I think the Bytecode Alliance is more open to no_std than they were back in 2022. So maybe this is closer to reality than it looks. They are currently trying to get no_std support in many of their tools and even Cranelift.

Robbepop avatar Aug 16 '24 15:08 Robbepop

I managed to drop wasm_encoder! Now the whole thing is 126 lines. I'll test it next week and then it's ready.

orsinium avatar Aug 16 '24 16:08 orsinium

The code is ready! With a few quick tests, it seems like my implementation works even better than wasm-coredump-builder. I've made it no_std, zero-dependency, with far fewer allocations, and even found and fixed a few bugs along the way.

Now, how do you want to proceed? I can make a separate repo and crate or we can keep things simple and put it right into wasmi. I don't mind either option, I do it not for fame.

orsinium avatar Aug 17 '24 15:08 orsinium

I'm also looking for this functionality-- @orsinium is it possible for you to upload your fork/PR?

veryjos avatar Apr 02 '25 02:04 veryjos

Yes! I think the best is if I send a PR into wasmi adding a module with all the helpers and stuff for generating coredump. Then @Robbepop or someone else with better knowledge of wasmi internals can integrate it into trap reports in wasmi core itself.

orsinium avatar Apr 02 '25 07:04 orsinium

Having support for backtraces would be great for debugging and help lots of Wasmi users. If it has overhead we might have to put it behind a crate feature. The only requirements I have is that it is cross-platform and no_std compatible but from past discussions it looks as if that is the case with your implementation. If it requires std we might still be able to make use of it but a no_std implementation is to be preferred imo.

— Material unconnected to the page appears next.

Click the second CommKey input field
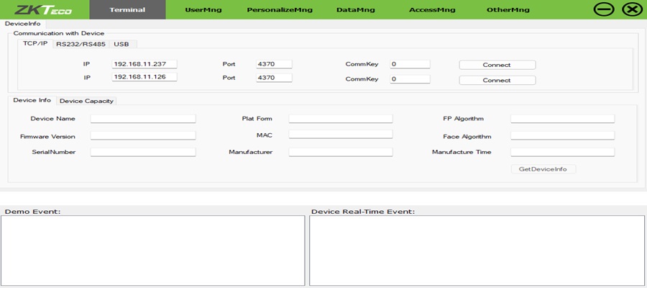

Robbepop avatar Apr 02 '25 08:04 Robbepop

Yes, it's no_std. If we construct the coredump only on demand, it's zero overhead for the execution runtime. Tracking the current stacktrace, however, will have some overhead if it's not done already. The good thing is that we are flexible about what info we put into the coredump. The initial implementation might have not the whole traceback bu only the offset of the instruction that caused the trap, which should be possible to calculate with the current implementation without tracking any additional info.

orsinium avatar Apr 02 '25 08:04 orsinium

Okay I am curious. Best to file a PR and we will see from there what to do.